** Start of Excerpt to read **
Western narratives on energy security that tend to exaggerate threats to scare the rest of the world into action are mostly about their interests. These cannot be substituted for our interests or global values.
This article is part of the series Comprehensive Energy Monitor: India and the World
In 1970, energy security was about oil supply security in North America and Western Europe. Political turmoil in the oil-producing countries in the Gulf region was the primary threat to energy security. That interpretation reined for over three decades as oil and geopolitics of the Gulf region continued to generate oil insecurity. The Arab oil embargo initiated in 1973 proceeded to redefine the United States(US) energy policy from one that managed abundance to one that managed scarcity. Three American Presidents and four Congresses struggled continuously from 1973 to 1980 to formulate an effective policy response to this single event. Soon after the embargo, oil prices increased threefold in the international market. The US government even considered seizing the oil fields in the Gulf region to secure supplies and rein in prices. Response of Western Europe closely followed US strategies. In 1974, the International Energy Agency (IEA) was jointly created by the US and its Western European allies for contingency oil-sharing arrangements (strategic reserves) and the exchange of information. Developing countries including India and China adopted Western ideas on energy security and pursued strategies of self-sufficiency or fuel autonomy, fuel efficiency, fuel diversity and security of sea lane supply to achieve what was then understood as ‘energy security’. Later the interpretation of energy security expanded geographically to include turmoil in other oil-producing countries in Africa and South America. The emphasis on oil supply security continued until oil demand started peaking and stagnating in OECD (Organization for Economic Cooperation and Development) countries in the early 2000s. The emergence of the US as a net exporter of oil and gas in this period contributed to the decline in oil-centric energy security strategies.
** End of Excerpt to read **
** Start of Records provided **
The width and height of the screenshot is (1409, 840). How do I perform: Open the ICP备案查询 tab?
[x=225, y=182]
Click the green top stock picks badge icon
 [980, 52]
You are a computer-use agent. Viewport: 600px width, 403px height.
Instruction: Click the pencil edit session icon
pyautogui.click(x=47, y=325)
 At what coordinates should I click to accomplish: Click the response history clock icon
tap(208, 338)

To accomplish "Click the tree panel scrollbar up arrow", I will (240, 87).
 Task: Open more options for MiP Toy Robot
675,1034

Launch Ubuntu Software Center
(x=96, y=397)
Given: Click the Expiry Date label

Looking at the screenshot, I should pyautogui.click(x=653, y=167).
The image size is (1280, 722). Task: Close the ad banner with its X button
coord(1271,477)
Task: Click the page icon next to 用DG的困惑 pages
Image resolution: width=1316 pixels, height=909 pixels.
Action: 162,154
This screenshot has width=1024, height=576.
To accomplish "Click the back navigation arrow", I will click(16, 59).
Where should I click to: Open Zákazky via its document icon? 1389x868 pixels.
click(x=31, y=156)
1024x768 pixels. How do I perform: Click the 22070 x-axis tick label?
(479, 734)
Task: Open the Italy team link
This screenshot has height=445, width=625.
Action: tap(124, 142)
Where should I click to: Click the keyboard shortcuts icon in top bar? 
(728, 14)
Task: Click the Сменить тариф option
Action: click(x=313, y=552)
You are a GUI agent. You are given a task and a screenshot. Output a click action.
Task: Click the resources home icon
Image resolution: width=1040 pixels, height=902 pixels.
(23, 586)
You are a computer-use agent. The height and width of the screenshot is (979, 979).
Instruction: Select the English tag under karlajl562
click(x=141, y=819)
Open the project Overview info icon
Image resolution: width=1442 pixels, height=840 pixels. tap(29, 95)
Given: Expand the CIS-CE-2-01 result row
** End of Records provided **
*What to do*.
1 – According to the article on energy security, in what year did the US and its Western European allies jointly create the International Energy Agency?
2 – Copy from the records, without any changes, the lines running from the line with "Given: Click the Expiry Date label" to the line with "Action: 162,154", including both of those lines.

*Answers to the problems*.
1 – 1974

2 –
Given: Click the Expiry Date label

Looking at the screenshot, I should pyautogui.click(x=653, y=167).
The image size is (1280, 722). Task: Close the ad banner with its X button
coord(1271,477)
Task: Click the page icon next to 用DG的困惑 pages
Image resolution: width=1316 pixels, height=909 pixels.
Action: 162,154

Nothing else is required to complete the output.